▸ **Aim of the task**
Pictures aside, reproduce exactly and only the lines below, starting at the one containing "Click the folder picker icon in Carpeta" and ending at the last line.

▸ **Material provided**
==*==
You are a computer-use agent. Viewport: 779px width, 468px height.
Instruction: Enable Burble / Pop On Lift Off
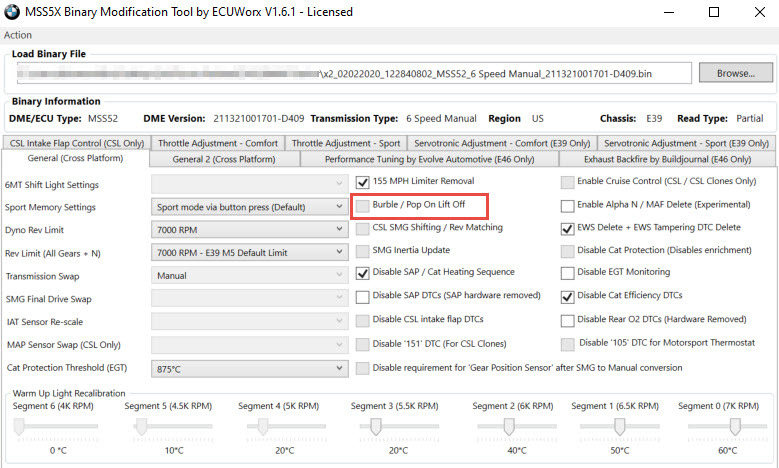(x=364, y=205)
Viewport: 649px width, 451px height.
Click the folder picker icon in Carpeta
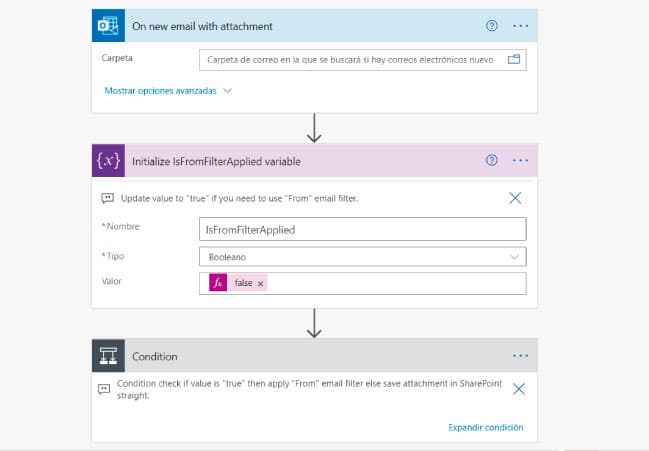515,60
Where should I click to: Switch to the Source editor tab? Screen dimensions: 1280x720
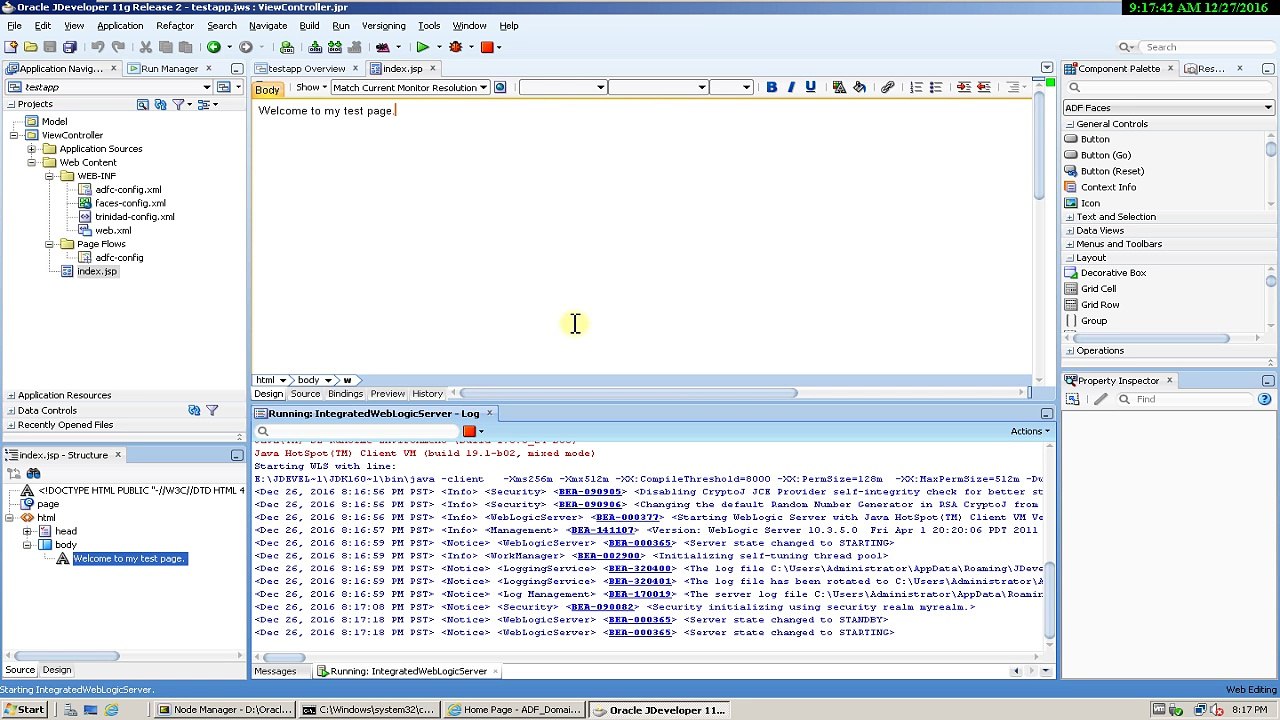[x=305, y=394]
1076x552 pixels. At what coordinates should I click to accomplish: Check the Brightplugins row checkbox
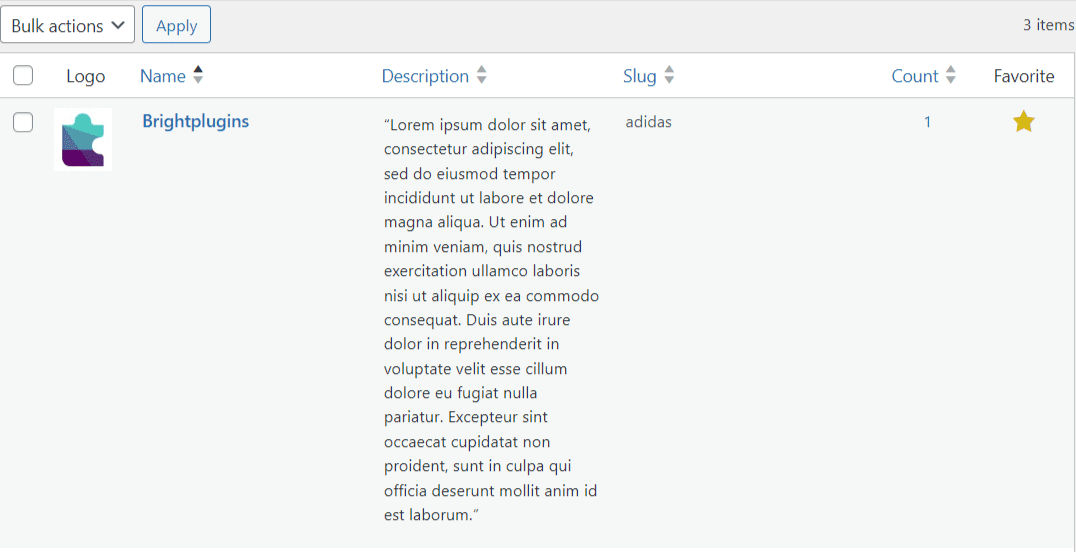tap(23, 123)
==*==
▸ **Response**
Click the folder picker icon in Carpeta
515,60
Where should I click to: Switch to the Source editor tab? Screen dimensions: 1280x720
[x=305, y=394]
1076x552 pixels. At what coordinates should I click to accomplish: Check the Brightplugins row checkbox
tap(23, 123)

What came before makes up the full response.